━━ Dataset

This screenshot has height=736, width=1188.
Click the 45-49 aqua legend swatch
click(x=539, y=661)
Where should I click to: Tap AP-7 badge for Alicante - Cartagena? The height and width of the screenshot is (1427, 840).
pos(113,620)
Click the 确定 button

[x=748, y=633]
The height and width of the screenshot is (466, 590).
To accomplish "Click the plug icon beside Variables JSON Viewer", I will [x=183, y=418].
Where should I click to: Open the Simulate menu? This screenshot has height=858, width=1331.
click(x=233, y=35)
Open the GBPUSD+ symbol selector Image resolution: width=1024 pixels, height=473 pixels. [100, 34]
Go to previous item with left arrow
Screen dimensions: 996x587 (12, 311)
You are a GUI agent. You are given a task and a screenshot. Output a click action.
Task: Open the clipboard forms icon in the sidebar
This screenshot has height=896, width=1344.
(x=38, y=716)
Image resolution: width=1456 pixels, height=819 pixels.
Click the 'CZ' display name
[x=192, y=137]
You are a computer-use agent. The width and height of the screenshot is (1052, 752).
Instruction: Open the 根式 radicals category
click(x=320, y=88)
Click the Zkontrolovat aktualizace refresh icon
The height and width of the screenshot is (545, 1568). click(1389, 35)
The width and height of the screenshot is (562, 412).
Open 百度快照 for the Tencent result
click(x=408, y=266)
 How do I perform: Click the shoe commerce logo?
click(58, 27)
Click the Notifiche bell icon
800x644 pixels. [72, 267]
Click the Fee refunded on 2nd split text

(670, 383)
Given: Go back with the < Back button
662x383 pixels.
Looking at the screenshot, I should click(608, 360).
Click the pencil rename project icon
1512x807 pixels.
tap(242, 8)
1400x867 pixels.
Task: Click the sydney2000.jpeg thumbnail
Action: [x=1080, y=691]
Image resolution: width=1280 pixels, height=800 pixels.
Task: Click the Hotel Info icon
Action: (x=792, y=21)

━━━━

Problem requirements: Print the data word for word.

Solution for this problem:
This screenshot has height=736, width=1188.
Click the 45-49 aqua legend swatch
click(x=539, y=661)
Where should I click to: Tap AP-7 badge for Alicante - Cartagena? The height and width of the screenshot is (1427, 840).
pos(113,620)
Click the 确定 button

[x=748, y=633]
The height and width of the screenshot is (466, 590).
To accomplish "Click the plug icon beside Variables JSON Viewer", I will [x=183, y=418].
Where should I click to: Open the Simulate menu? This screenshot has height=858, width=1331.
click(x=233, y=35)
Open the GBPUSD+ symbol selector Image resolution: width=1024 pixels, height=473 pixels. [100, 34]
Go to previous item with left arrow
Screen dimensions: 996x587 (12, 311)
You are a GUI agent. You are given a task and a screenshot. Output a click action.
Task: Open the clipboard forms icon in the sidebar
This screenshot has height=896, width=1344.
(x=38, y=716)
Image resolution: width=1456 pixels, height=819 pixels.
Click the 'CZ' display name
[x=192, y=137]
You are a computer-use agent. The width and height of the screenshot is (1052, 752).
Instruction: Open the 根式 radicals category
click(x=320, y=88)
Click the Zkontrolovat aktualizace refresh icon
The height and width of the screenshot is (545, 1568). click(1389, 35)
The width and height of the screenshot is (562, 412).
Open 百度快照 for the Tencent result
click(x=408, y=266)
 How do I perform: Click the shoe commerce logo?
click(58, 27)
Click the Notifiche bell icon
800x644 pixels. [72, 267]
Click the Fee refunded on 2nd split text

(670, 383)
Given: Go back with the < Back button
662x383 pixels.
Looking at the screenshot, I should click(608, 360).
Click the pencil rename project icon
1512x807 pixels.
tap(242, 8)
1400x867 pixels.
Task: Click the sydney2000.jpeg thumbnail
Action: [x=1080, y=691]
Image resolution: width=1280 pixels, height=800 pixels.
Task: Click the Hotel Info icon
Action: (x=792, y=21)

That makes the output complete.